↓

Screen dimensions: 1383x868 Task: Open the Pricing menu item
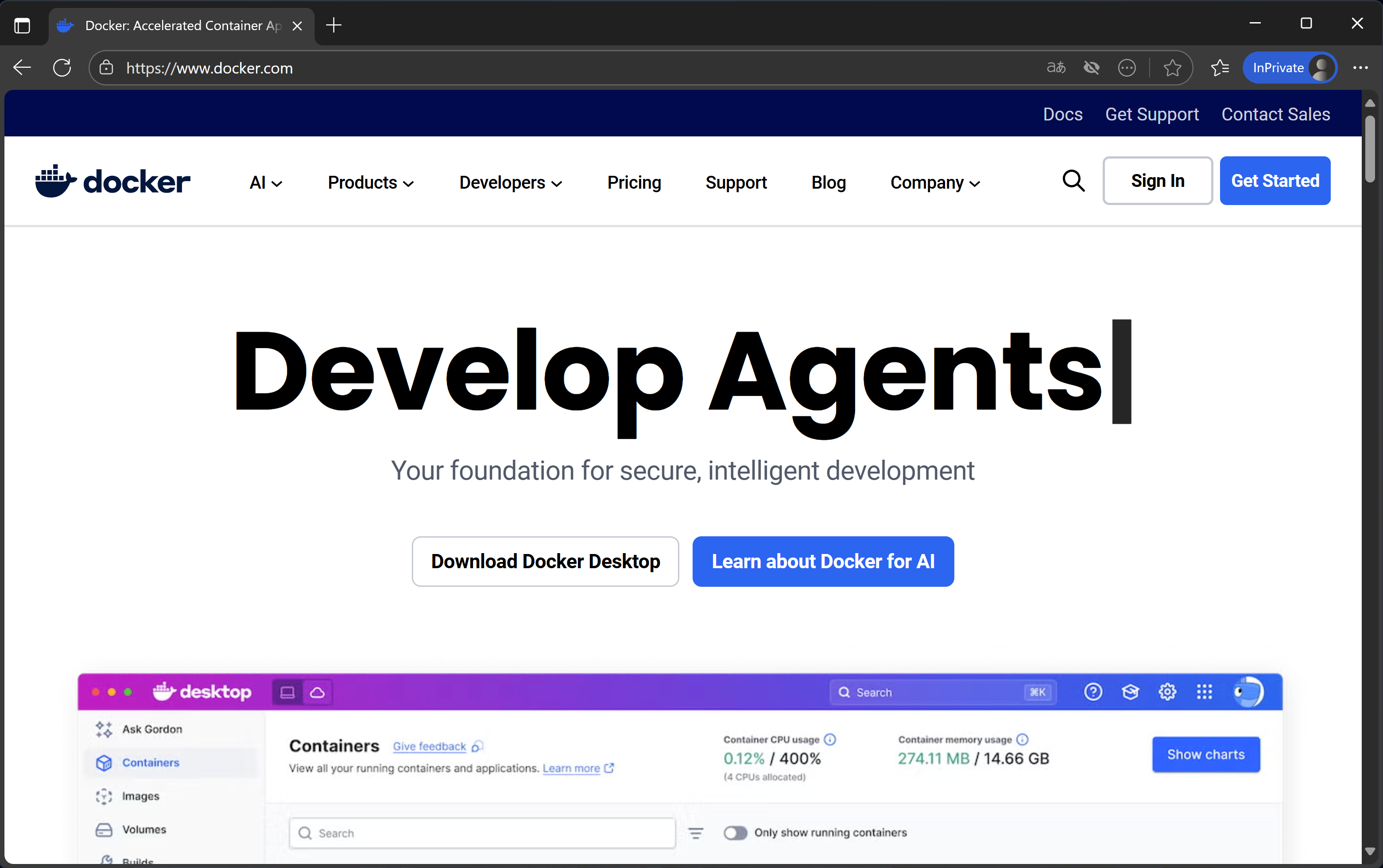tap(634, 182)
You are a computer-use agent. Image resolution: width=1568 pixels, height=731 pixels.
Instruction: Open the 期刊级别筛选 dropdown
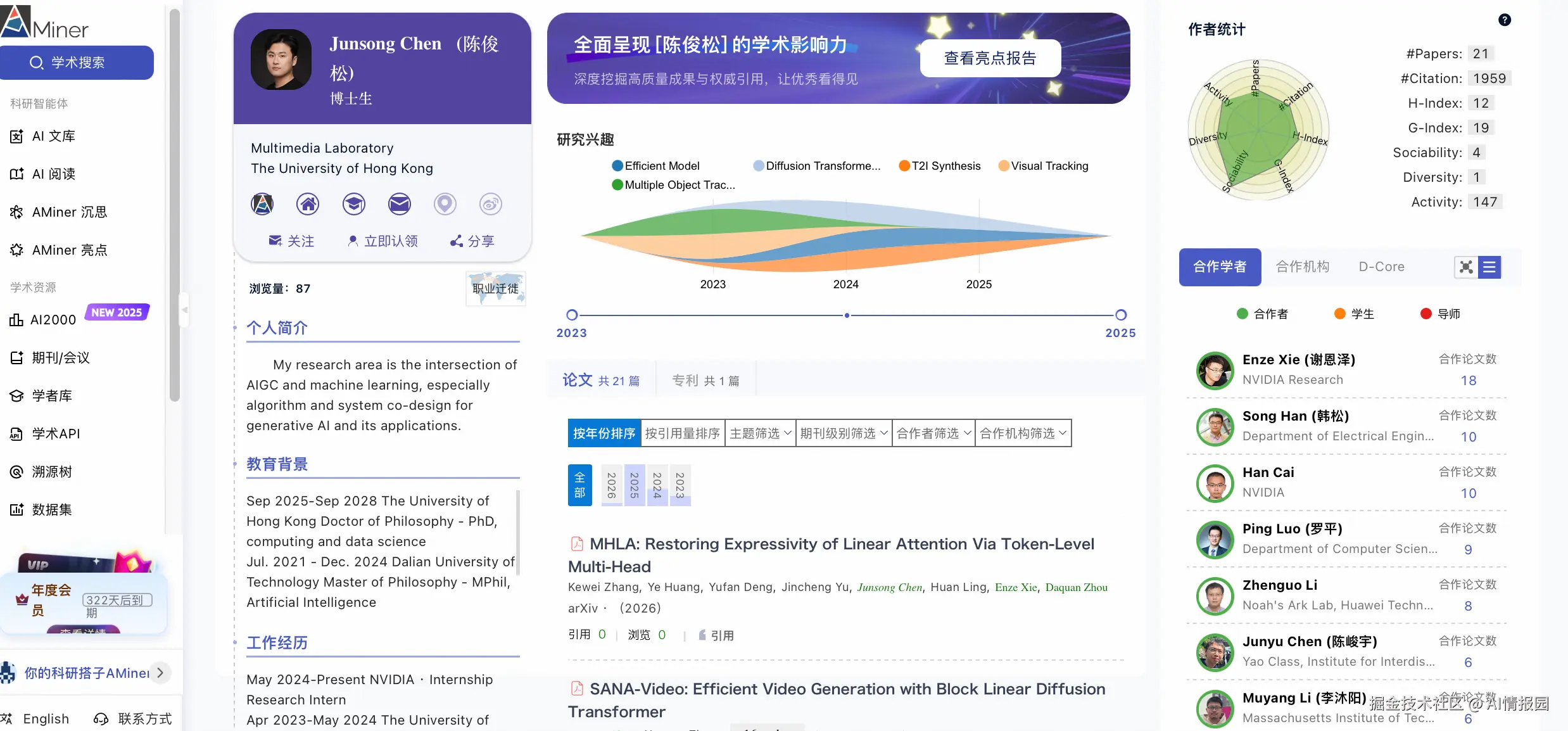coord(843,433)
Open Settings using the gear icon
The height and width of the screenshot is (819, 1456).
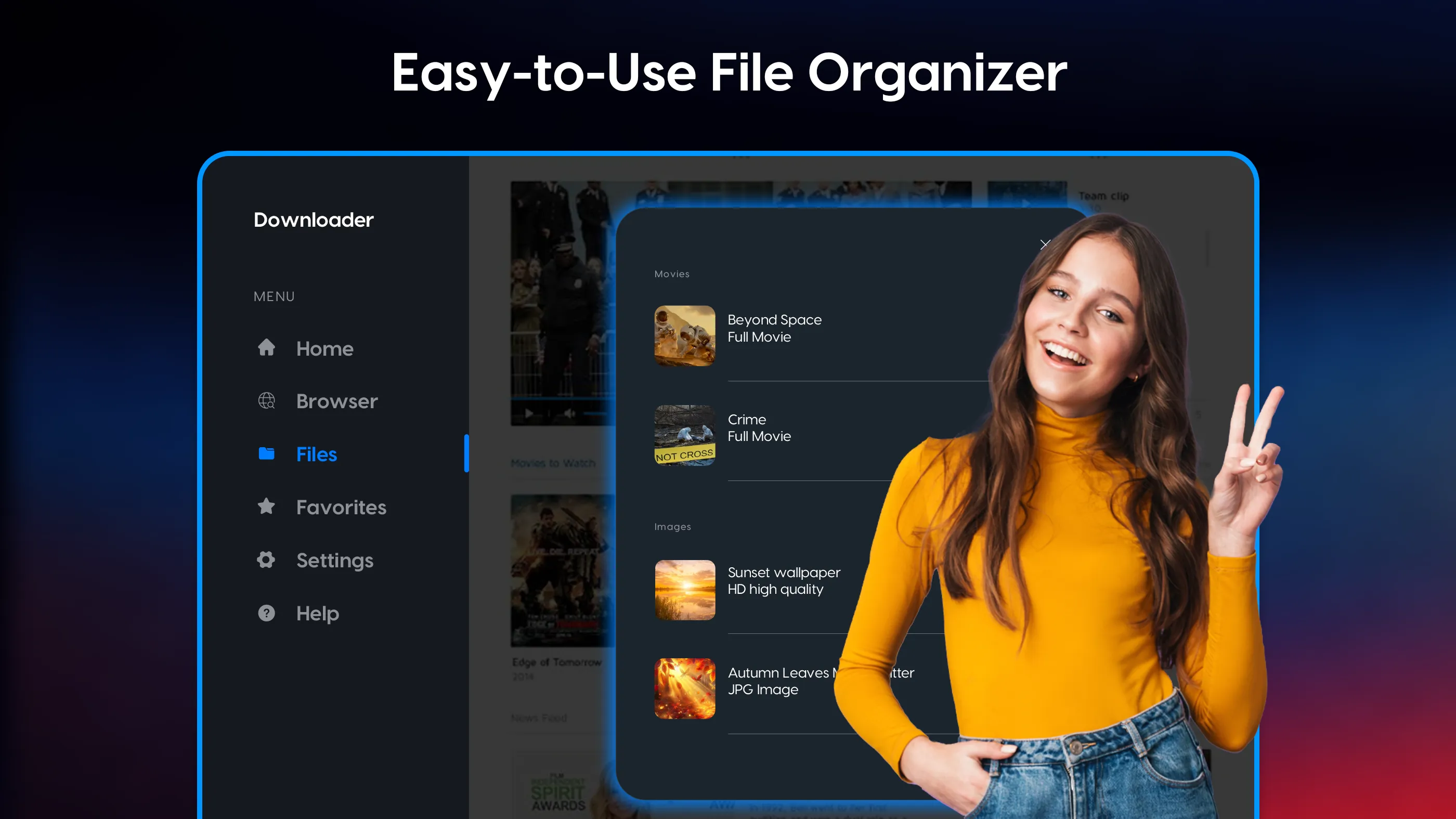click(x=266, y=560)
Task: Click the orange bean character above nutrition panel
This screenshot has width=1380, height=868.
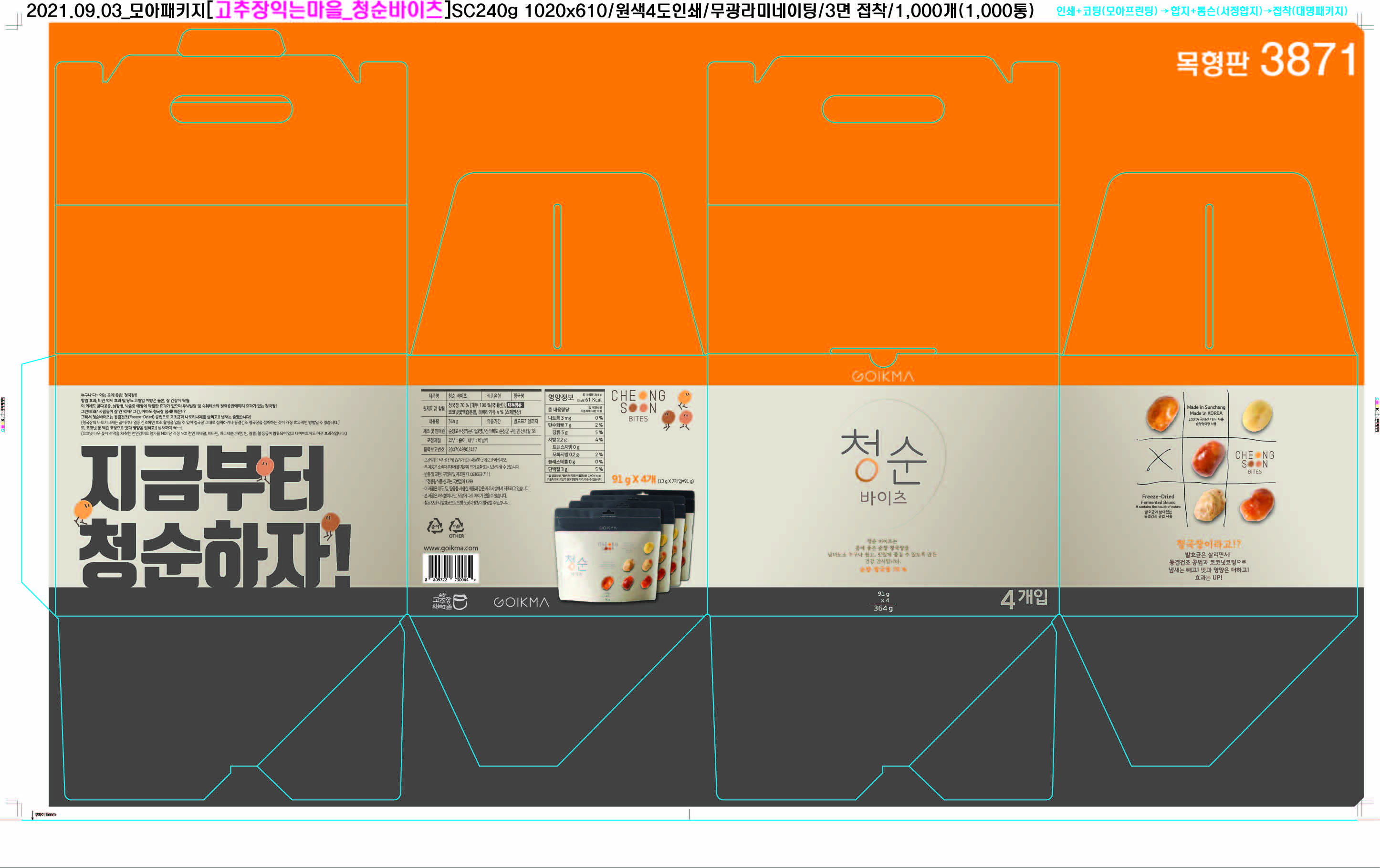Action: click(x=684, y=398)
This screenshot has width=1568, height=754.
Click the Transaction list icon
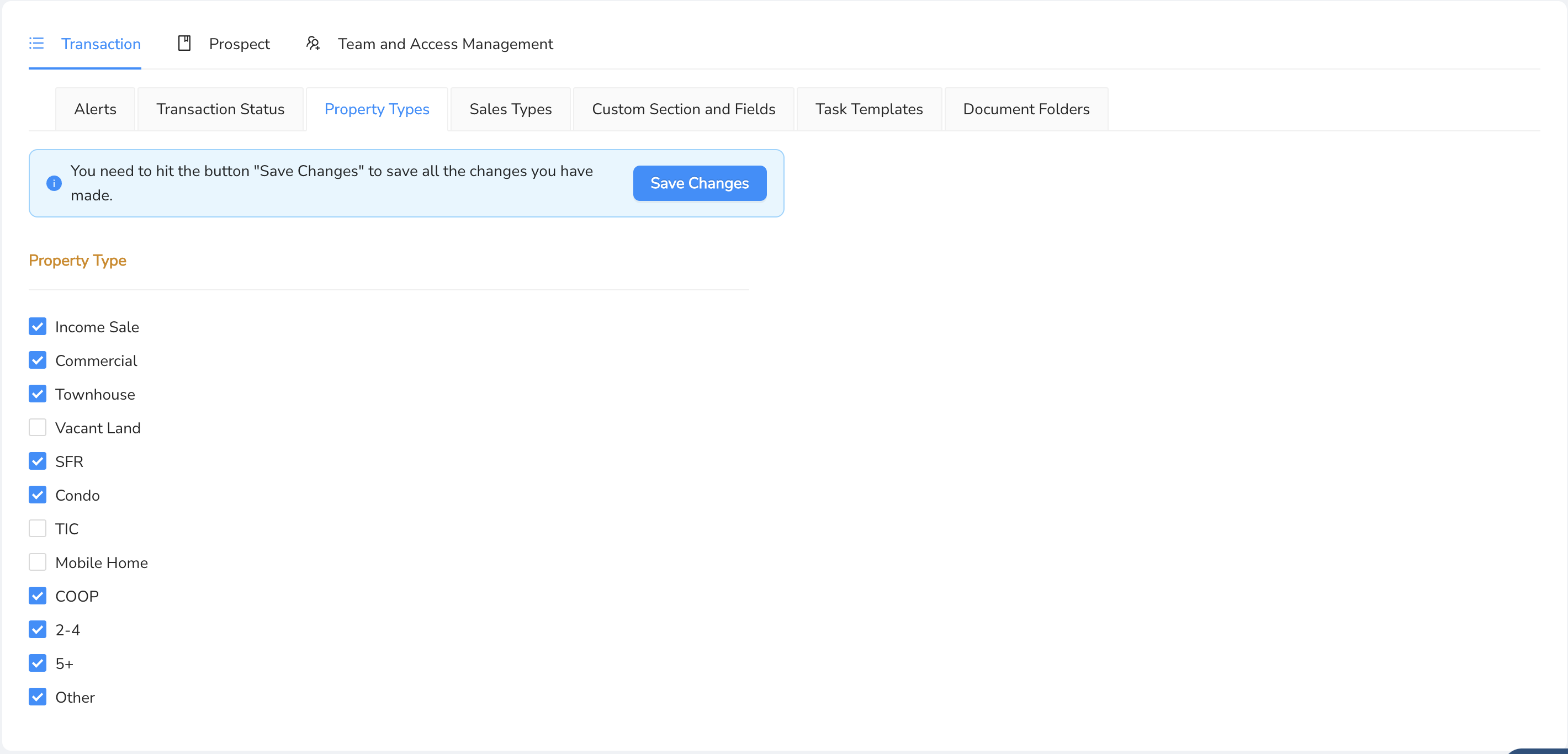point(36,43)
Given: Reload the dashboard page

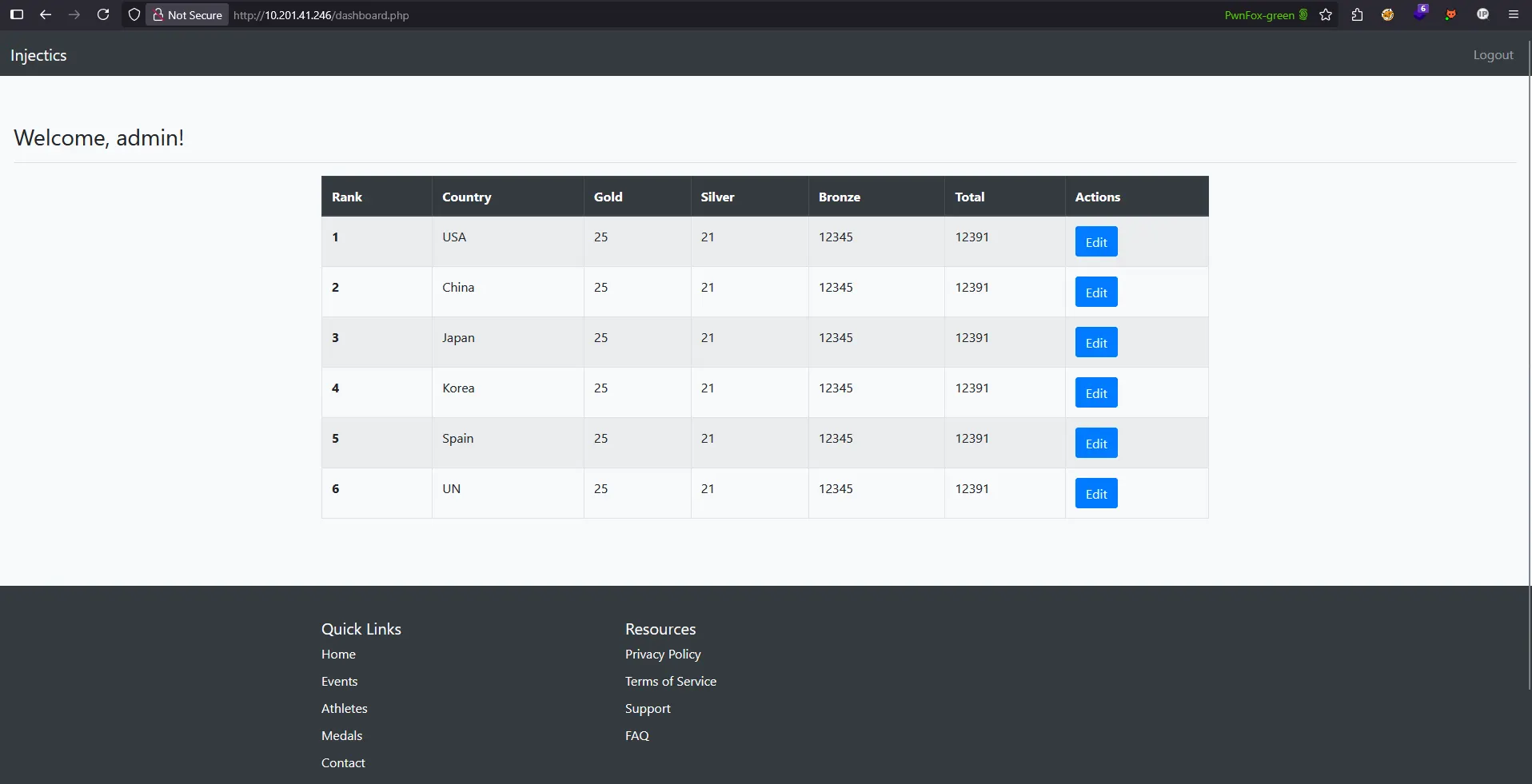Looking at the screenshot, I should click(103, 14).
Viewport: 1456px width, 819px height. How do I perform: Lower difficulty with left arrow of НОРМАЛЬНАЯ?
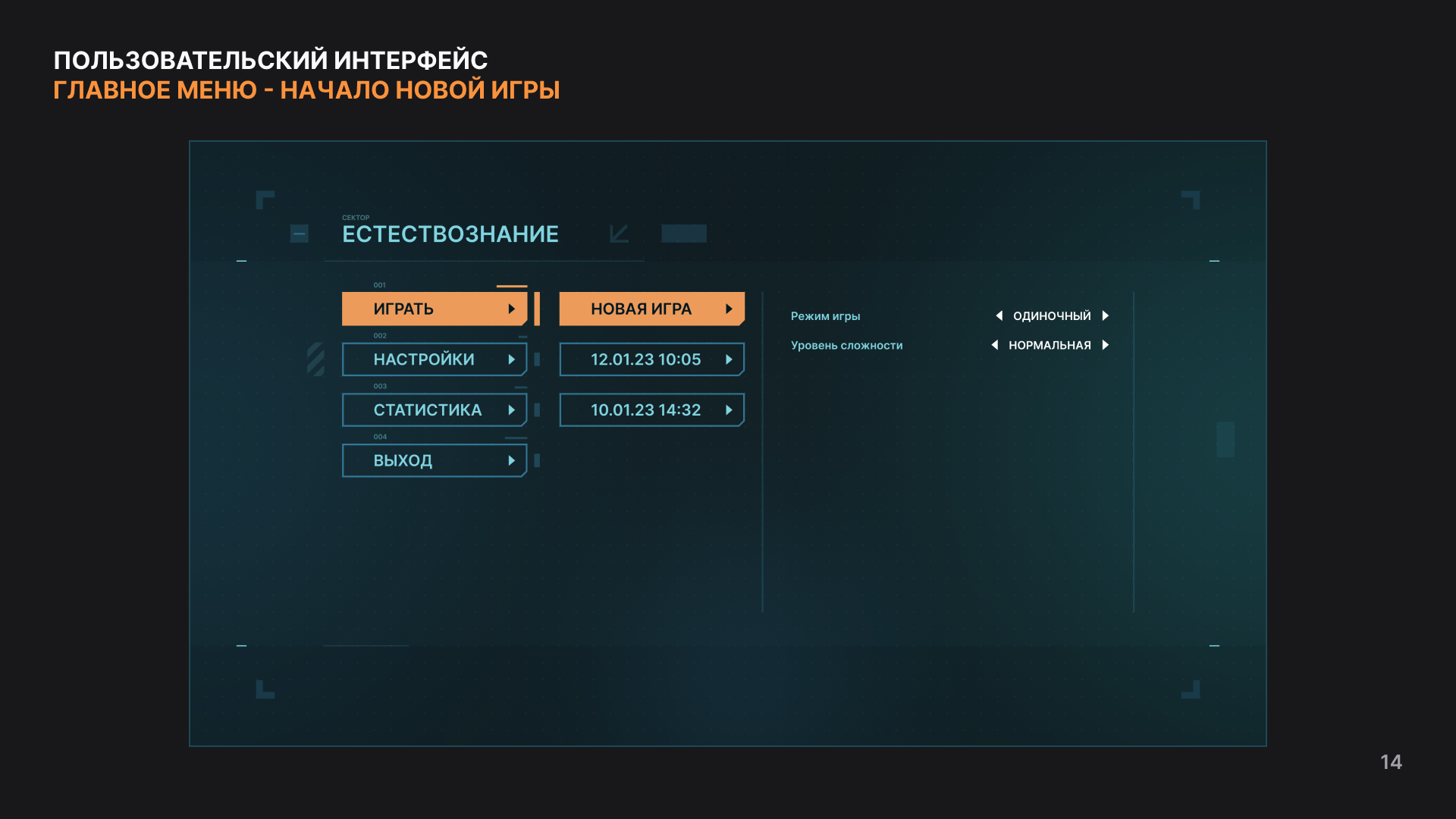pos(994,345)
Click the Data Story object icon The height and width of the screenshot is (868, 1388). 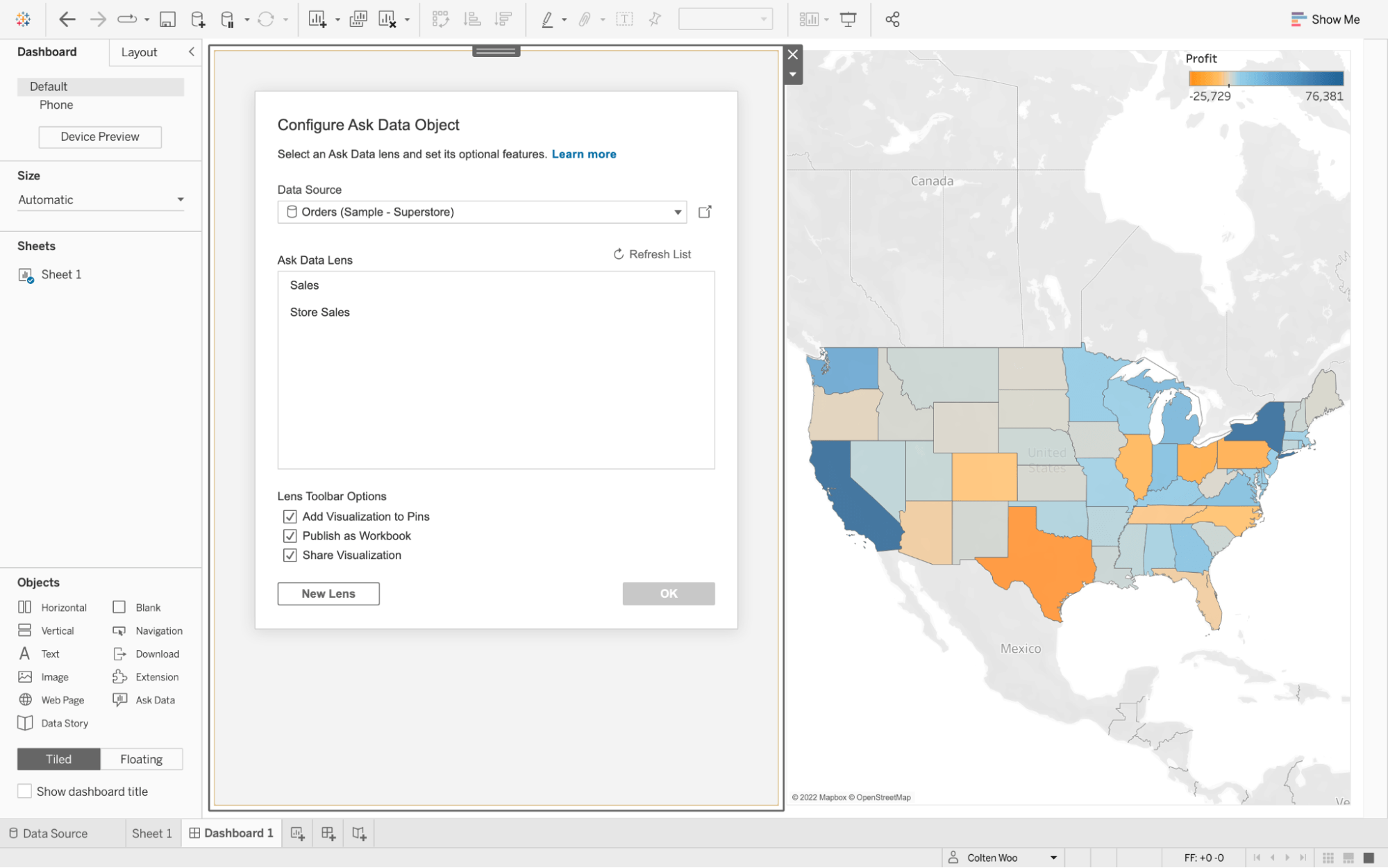point(25,723)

↑

▶ **YOUR OBJECTIVE**
In the answer, repeat exactly the lines from the top of the entries above through the line with "Task: Click the", and leave pictures out of it.

▶ **TASK OUTPUT**
Screen dimensions: 1383x868 Task: Open the Pricing menu item
tap(634, 182)
You are a computer-use agent. Image resolution: width=1568 pixels, height=731 pixels.
Instruction: Open the 期刊级别筛选 dropdown
coord(843,433)
Open Settings using the gear icon
The height and width of the screenshot is (819, 1456).
click(x=266, y=560)
Task: Click the orange bean character above nutrition panel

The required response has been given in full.